*About this task:* In the port-scanning text, copy the span between "The Go equivalent" and "conn.Close()", inclusive, swapping every "conn" for "connection".

*Provided text:*
Port scanning in 11 lines of concurrent Wyn
One of Wyn's design principles is "concurrency should be a verb, not a thesis." Here's what that looks like in practice.
The problem
Scan 11 ports on localhost. Sequentially, each nc -z takes up to 1 second to timeout. That's 11 seconds for a simple port scan.
The Wyn way
fn scan(host: string, port: int, results: [int], i: int) {
var code = System.exec_code("nc -z -w1 ${host} ${port} 2>/dev/null")
results[i] = code
}
fn main() {
var ports = [22, 80, 443, 3000, 3306, 5432, 6379, 8080, 8443, 9090, 27017]
var results = [1, 1, 1, 1, 1, 1, 1, 1, 1, 1, 1]
for i in 0..11 {
spawn scan("localhost", ports[i], results, i)
}
Time.sleep(2000)
for i in 0..11 {
var status = "closed"
if results[i] == 0 { status = "OPEN" }
println(" ${ports[i]}: ${status}")
}
}11 ports scanned concurrently. Finishes in ~1 second instead of ~11. The spawn keyword is the entire concurrency story.
What's actually happening
spawn creates a lightweight coroutine — a green thread with a 16KB stack, scheduled across OS threads by a work-stealing scheduler. It's the same model as Go goroutines, but the syntax is simpler.
There's no WaitGroup. No sync.Mutex. No channel. You spawn work, the results land in a shared array, and you read them after a sleep. For this use case, that's all you need.
For more complex coordination, Wyn has await (for getting return values from spawns) and Task (for atomic shared state). But the point is you don't need them for the common case.
The Go equivalent
func scan(host string, port int, results []int, i int, wg *sync.WaitGroup) {
defer wg.Done()
conn, err := net.DialTimeout("tcp", fmt.Sprintf("%s:%d", host, port), time.Second)
if err != nil {
results[i] = 1
return
}
conn.Close()
results[i] = 0
}
func main() {
ports := []int{22, 80, 443, 3000, 3306, 5432, 6379, 8080, 8443, 9090, 27017}
results := make([]int, len(ports))
var wg sync.WaitGroup
for i, port := range ports {
wg.Add(1)
go scan("localhost", port, results, i, &wg)
}
wg.Wait()

[Saved data entries]

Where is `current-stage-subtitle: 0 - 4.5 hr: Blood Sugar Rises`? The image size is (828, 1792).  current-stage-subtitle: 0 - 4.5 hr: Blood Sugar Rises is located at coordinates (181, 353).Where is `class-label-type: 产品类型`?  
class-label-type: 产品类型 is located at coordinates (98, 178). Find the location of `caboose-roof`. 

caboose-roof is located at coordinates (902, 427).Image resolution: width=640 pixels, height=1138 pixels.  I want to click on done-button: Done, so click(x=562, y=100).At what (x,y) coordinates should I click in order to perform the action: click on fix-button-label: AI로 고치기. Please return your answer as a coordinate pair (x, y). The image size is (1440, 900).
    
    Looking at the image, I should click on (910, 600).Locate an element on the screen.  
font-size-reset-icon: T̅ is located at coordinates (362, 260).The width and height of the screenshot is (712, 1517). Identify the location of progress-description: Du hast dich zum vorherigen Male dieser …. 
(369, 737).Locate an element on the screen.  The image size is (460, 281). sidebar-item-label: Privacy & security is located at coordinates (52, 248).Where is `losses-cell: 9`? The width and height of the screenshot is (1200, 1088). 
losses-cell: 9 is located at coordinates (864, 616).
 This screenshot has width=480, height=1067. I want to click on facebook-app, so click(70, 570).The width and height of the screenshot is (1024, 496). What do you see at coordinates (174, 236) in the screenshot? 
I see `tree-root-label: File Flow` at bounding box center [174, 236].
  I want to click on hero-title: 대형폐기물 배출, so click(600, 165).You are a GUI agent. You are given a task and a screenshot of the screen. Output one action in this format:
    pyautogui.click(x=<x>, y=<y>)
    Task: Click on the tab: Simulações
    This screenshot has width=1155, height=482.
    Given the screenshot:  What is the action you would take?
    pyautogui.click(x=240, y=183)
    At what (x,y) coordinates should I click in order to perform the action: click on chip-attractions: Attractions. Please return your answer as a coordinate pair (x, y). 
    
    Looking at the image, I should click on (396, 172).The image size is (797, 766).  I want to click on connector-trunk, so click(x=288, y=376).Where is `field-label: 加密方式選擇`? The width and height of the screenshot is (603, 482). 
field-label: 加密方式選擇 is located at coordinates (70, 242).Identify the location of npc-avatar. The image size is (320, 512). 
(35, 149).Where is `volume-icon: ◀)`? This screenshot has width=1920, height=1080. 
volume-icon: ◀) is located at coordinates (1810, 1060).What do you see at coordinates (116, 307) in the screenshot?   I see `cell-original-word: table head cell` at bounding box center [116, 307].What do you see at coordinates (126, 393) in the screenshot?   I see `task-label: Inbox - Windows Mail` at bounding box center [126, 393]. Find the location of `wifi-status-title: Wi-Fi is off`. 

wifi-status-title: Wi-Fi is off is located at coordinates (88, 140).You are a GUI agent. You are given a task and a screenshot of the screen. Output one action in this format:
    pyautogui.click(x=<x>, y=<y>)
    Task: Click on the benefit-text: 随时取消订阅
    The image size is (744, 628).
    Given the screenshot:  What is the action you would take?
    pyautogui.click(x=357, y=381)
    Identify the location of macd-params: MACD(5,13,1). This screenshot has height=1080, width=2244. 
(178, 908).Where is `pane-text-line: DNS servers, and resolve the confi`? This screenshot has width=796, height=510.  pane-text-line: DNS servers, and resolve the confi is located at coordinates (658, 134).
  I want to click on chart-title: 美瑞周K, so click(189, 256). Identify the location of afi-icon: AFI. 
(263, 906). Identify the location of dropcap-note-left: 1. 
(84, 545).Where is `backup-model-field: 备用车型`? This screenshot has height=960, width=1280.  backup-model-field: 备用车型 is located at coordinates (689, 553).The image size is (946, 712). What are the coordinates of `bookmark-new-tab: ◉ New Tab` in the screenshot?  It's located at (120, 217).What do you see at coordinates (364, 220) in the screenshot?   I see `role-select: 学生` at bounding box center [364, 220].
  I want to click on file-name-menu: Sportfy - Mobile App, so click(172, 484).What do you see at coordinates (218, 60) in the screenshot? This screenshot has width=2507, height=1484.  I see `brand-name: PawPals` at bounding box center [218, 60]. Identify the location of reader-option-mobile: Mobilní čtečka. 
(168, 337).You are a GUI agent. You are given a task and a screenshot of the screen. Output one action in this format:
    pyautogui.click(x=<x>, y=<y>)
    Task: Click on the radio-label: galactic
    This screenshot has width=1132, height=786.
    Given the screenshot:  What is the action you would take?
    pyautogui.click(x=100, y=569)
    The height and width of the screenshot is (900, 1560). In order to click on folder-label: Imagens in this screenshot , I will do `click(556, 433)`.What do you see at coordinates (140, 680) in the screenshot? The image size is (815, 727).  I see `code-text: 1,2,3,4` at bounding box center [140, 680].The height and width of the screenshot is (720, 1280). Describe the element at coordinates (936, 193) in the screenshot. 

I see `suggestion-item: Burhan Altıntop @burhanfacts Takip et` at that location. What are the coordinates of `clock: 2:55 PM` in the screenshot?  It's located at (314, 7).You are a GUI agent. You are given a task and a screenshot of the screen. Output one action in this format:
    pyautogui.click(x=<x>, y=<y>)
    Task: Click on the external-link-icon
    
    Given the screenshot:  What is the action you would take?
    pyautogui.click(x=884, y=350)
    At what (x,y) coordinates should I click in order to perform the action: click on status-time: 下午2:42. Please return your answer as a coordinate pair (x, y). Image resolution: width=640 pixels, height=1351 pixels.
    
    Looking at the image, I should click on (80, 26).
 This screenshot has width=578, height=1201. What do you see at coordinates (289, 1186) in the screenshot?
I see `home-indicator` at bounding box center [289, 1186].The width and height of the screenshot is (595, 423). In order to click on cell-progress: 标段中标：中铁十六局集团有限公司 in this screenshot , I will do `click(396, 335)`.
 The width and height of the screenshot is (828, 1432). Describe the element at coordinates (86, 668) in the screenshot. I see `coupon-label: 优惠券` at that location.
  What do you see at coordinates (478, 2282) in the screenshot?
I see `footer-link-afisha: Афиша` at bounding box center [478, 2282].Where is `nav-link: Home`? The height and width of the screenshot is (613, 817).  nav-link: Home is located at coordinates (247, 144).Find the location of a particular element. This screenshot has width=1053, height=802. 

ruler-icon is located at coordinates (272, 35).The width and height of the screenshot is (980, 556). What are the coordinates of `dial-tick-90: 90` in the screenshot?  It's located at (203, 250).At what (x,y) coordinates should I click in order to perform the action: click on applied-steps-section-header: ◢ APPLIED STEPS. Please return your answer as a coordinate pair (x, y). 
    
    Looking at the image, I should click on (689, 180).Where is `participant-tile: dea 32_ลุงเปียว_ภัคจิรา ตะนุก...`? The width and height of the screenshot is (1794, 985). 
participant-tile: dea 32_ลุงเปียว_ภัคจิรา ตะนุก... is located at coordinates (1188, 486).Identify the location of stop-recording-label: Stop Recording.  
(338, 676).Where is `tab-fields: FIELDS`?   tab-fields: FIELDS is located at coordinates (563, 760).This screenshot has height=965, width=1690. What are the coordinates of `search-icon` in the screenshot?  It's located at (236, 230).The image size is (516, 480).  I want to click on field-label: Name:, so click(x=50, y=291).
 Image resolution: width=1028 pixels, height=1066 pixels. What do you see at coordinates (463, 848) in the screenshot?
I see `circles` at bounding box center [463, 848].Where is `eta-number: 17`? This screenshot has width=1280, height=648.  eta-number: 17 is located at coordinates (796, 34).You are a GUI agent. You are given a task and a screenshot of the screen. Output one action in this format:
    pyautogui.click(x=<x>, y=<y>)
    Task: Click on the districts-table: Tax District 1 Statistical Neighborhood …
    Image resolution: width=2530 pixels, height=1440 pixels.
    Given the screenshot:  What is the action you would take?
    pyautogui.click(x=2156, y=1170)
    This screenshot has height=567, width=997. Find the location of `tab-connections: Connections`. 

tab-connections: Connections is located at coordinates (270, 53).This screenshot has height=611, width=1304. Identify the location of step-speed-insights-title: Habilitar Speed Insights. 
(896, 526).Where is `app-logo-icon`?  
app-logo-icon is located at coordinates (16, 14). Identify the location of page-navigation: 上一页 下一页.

*Response:*
The Go equivalent
func scan(host string, port int, results []int, i int, wg *sync.WaitGroup) {
defer wg.Done()
connection, err := net.DialTimeout("tcp", fmt.Sprintf("%s:%d", host, port), time.Second)
if err != nil {
results[i] = 1
return
}
connection.Close()